# Heading to Lake Redman



## jkbirocz (Mar 25, 2008)

I am hitting up a lake that I have fished 5 or 6 times in the past few years. It's a really cool lake with lots of shore fishing. This is the earliest in the year that I have fished there so I am taking 8 different rods, coutless artificials, livers and lots of corn. Hopefully I can hook something. 

Don't expect any fish porn, but I will have a full report later tonight with or without pics.


----------



## Captain Ahab (Mar 25, 2008)

Here is my advice:

1. Do not fall it - the water is still cold;

2. Use a buzz bait, wakes the fish up when they are sleeping, like now; and,

3. When all else fails, just practice your distance casting trying to hit birds, cars and any unwary person around you.

Take pictures of all three

Good Luck!


----------



## Jim (Mar 25, 2008)

Good luck man!


----------



## jkbirocz (Mar 25, 2008)

I dont think I have ever taken esquired's advice, directly anyway. I typically ask for his judgement, then do the complete opposite of what he says. Works like a charm


----------



## slim357 (Mar 25, 2008)

good luck


----------



## jkbirocz (Mar 25, 2008)

Well as soon as I parked my car at the lake I got a call from Esquired telling all about his lunker LM he had just caught. After that I walked the shored for about 2 hours hoping to find some or a LM. Of course I had no takers. The wind began to pick up so I decided to sit in the sun and try for catfish and carp. I set up a rod for each and casted them out. About a half hour later I had a carp on. I took a pic, rebaited, and casted out. Another half hour goes by and I have another fish on. This went on for a while and I ended up with 5 carp ranging from a foot long to a near 10lbs. I only lost one fish, and of course, it was ripping more drag than any other fish, but it made a turn and popped the hook.

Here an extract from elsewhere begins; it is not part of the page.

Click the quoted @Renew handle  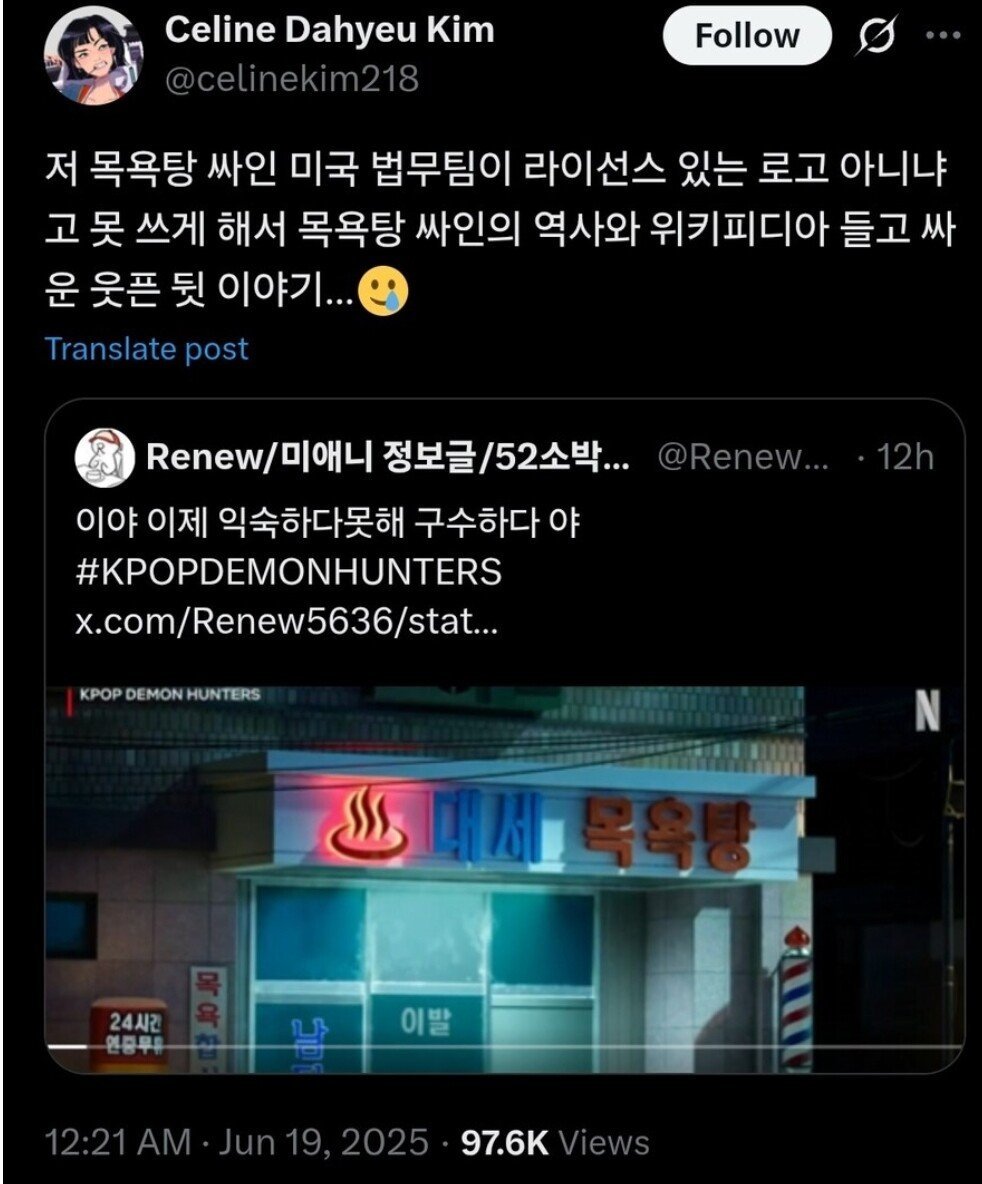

Instead of wasting the day casting for bass , I think I made a good choice switching to carp. It was a beautiful day other than the wind, I think I may have even got a little sunburn. 8) 
Carp 1





Carp 2




Carp 3




Carp 4 the biggest




Carp 5, the last cast the last 5 mins before I left





And No, I wasn't kicking the fish, I just like to put my foot in the picture to judge size.


----------



## Jim (Mar 25, 2008)

Good job man! :beer:


----------



## Waterwings (Mar 25, 2008)

Nice catchin' !


----------



## Captain Ahab (Mar 26, 2008)

Those are some nice boots      


Good job Jake - you are now gonna have to get some monster river carp


----------



## slim357 (Mar 26, 2008)

try using ultra lights for them, its a lota fun, might lose a few tho


----------



## little anth (Mar 27, 2008)

nice job


----------



## mr.fish (Mar 27, 2008)

Thats awesome. Right time, right place I see. I expect some big carp from that area this year. I'm almost certain that there are some 30's in there, and only time will tell. Nice catches Jake


----------